Selected excerpt:
2014-09-15 Thread Adam Nocek
--empyre- soft-skinned space--Hi all,

I'd like to thank our invited guests, Ross and Adrian, for participating
this past week, as well as all those who joined in the discussion! I'm
really encouraged by what has been developing over the past week,
especially in relation designing for/with uncertainty and wearable
technologies.

I do want to draw attention to the notion of the urban that Ross
highlighted, which will be picked up again, I believe, in the last week. In
any case, what you suggest re: urbanization seems to resonate with Neil
Brenner’s work in important ways (e.g., his  insightful introduction to the
edited volume, Implosions/Explosions: Towards A Study of Planetary
Urbanization), especially his central provocation that the urban has no
outside (extending Lefebvre’s work). Though what I'm particularly intrigued
by is your final question: How can we imagine a spatial organization truly
beyond the urban? I think this responds in a really insightful way to how
urban design in particular needs to become unrecognizable to itself. Though
I wonder whether and how urbanization functions in other design practices,
that is, continues and extends urbanization in different and often
unrecognizable forms?

Required work:
Answer these questions about the mailing-list post:
(a) Which two invited guests does the post thank?
(b) What is the title of the edited volume whose introduction is cited?
(c) Whose work is Brenner's provocation said to extend?

Saved data entries:
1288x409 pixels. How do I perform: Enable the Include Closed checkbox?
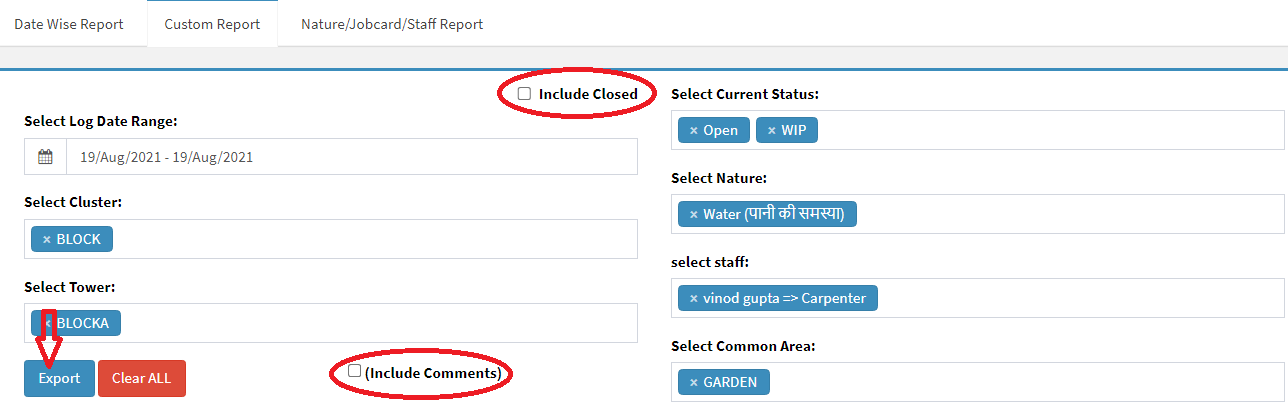(x=524, y=94)
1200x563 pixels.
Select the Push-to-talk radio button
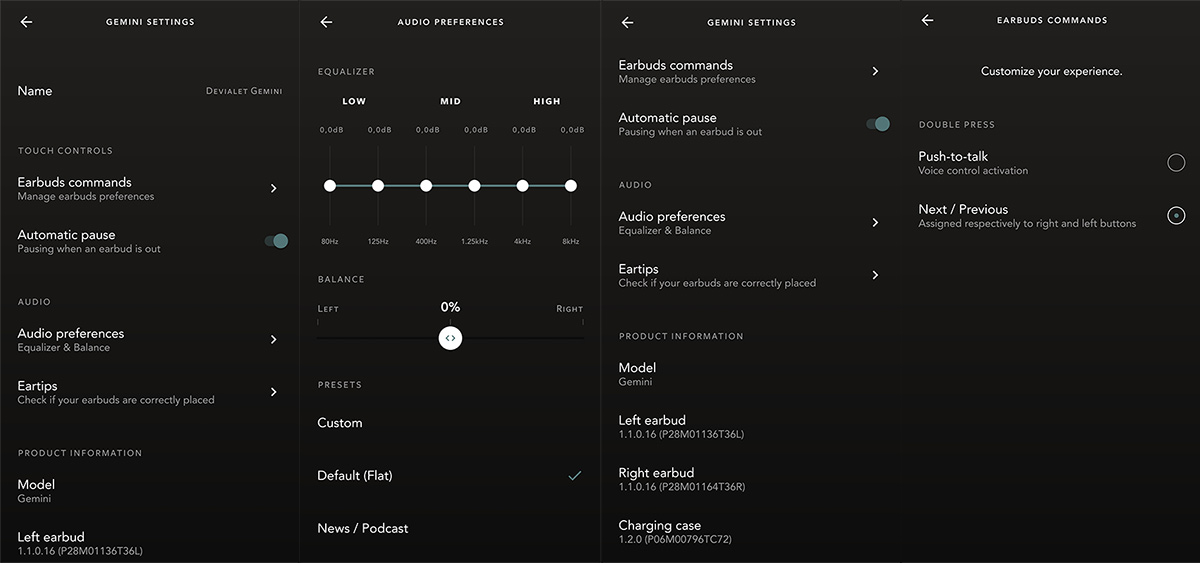point(1176,163)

Reply to the exercise:
(a) Ross and Adrian
(b) Implosions/Explosions: Towards A Study of Planetary Urbanization
(c) Lefebvre's